In lieu of swag, we gave Meetup attendees the opportunity to help guide a $200 donation to charitable causes. The charity that received the highest number of votes this month was Drink Local Drink Tap, an international non-profit focused on solving water equity and quality issues through education, advocacy, and affordable, safe clean water sources. We are sending this event’s charitable donation of $200 to Drink Local Drink Tap on behalf of the computer vision community!

Missed the Meetup? No problem. Here are playbacks and talk abstracts from the event.
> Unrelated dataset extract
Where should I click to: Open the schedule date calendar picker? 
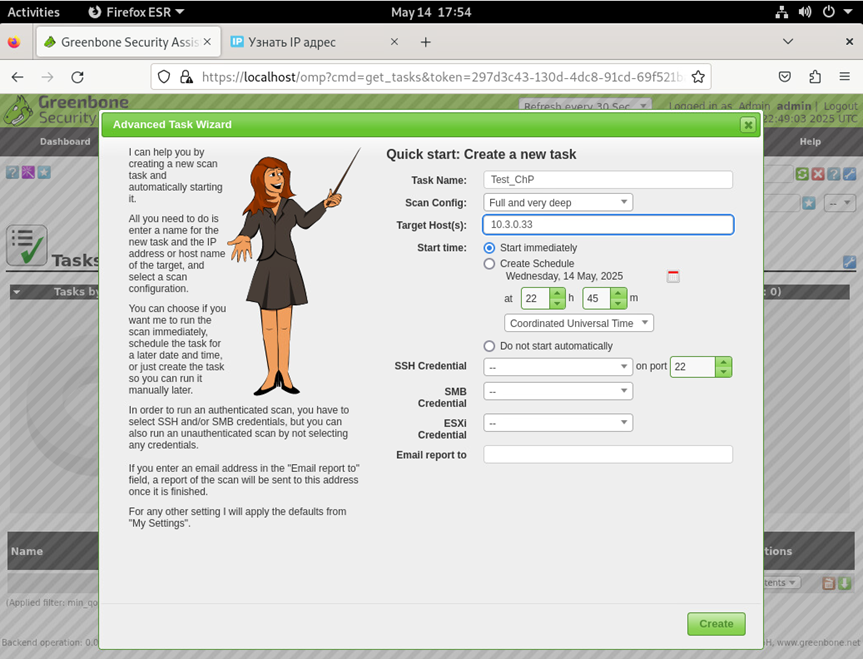(x=673, y=277)
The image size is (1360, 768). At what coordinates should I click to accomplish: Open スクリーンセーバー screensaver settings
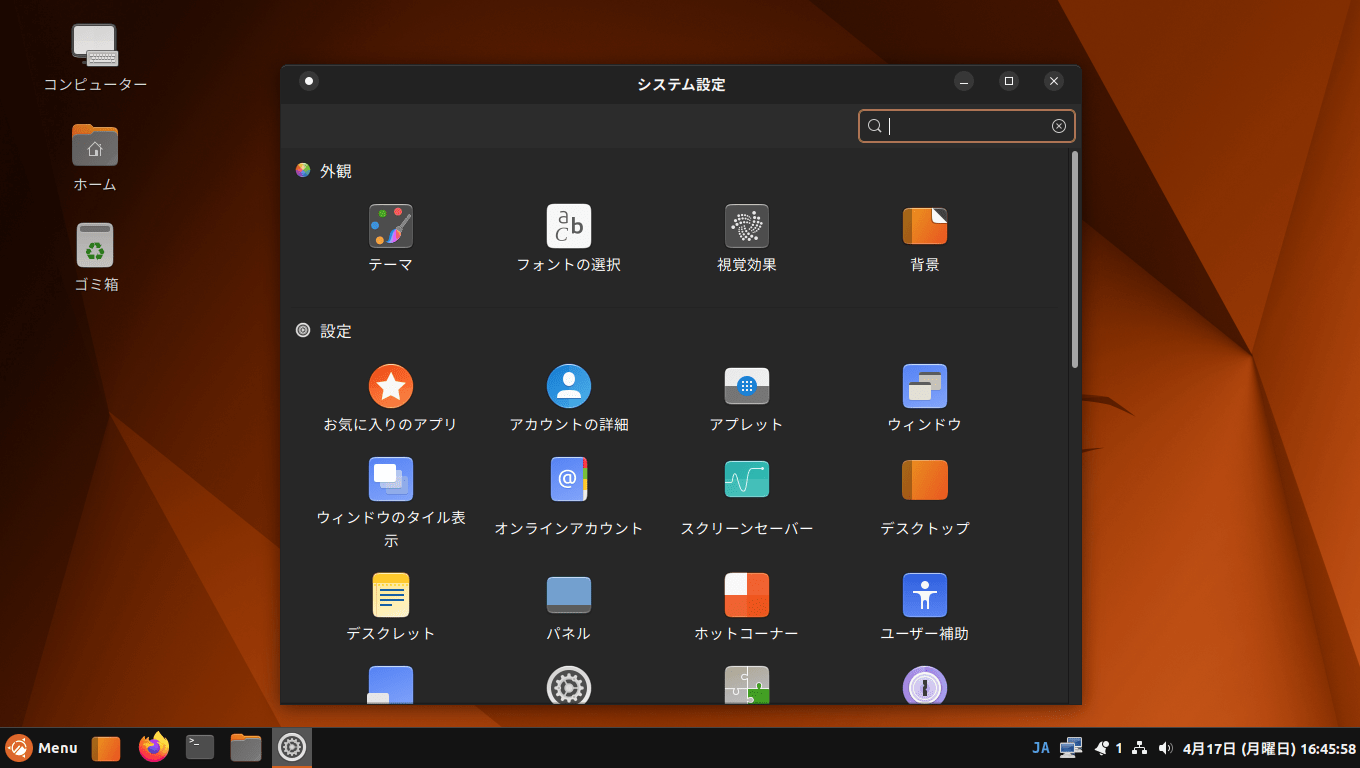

ARMBench: An Object-Centric Benchmark Dataset for Robotic Manipulation

Amazon Robotic Manipulation Benchmark (ARMBench), is a large-scale, object-centric benchmark dataset for robotic manipulation in the context of a warehouse. ARMBench contains images, videos, and metadata that corresponds to 235K+ pick-and-place activities on 190K+ unique objects. The data is captured at different stages of manipulation, i.e., pre-pick, during transfer, and after placement from a robotic workcell in an Amazon warehouse. Benchmark tasks are proposed by virtue of high-quality annotations and baseline performance evaluation are presented on three visual perception challenges, namely 1) object segmentation in clutter, 2) object identification, and 3) defect detection.

Fan Wang is a Research Scientist at Amazon Robotics, with a focus on robotic manipulation and perception. She holds a Ph.D. in electrical and computer engineering from Duke University. Her undergraduate degree was in electrical and mechanical engineering from the University of Edinburgh, UK.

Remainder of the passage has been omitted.